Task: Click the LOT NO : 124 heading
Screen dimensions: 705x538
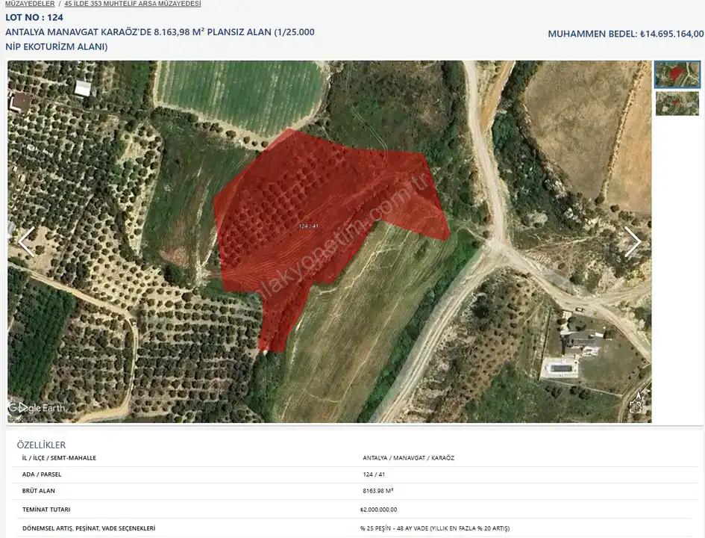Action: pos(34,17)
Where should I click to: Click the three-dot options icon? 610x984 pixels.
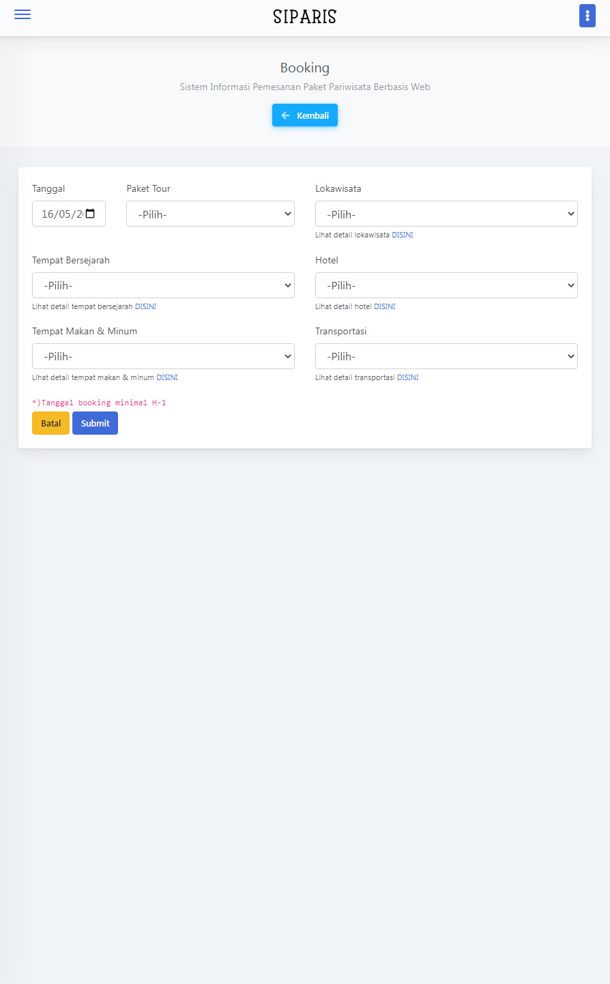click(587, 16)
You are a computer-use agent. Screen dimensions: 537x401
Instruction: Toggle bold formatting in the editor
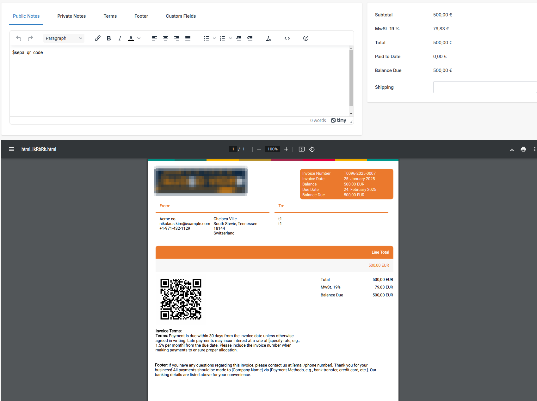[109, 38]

· · ·

ABOUT THIS TASK: Give back the material above exactly, with each picture removed.

EXERCISE RESULT:
Task: Click the LOT NO : 124 heading
Screen dimensions: 705x538
Action: pos(34,17)
Where should I click to: Click the three-dot options icon? 610x984 pixels.
click(587, 16)
You are a computer-use agent. Screen dimensions: 537x401
Instruction: Toggle bold formatting in the editor
[109, 38]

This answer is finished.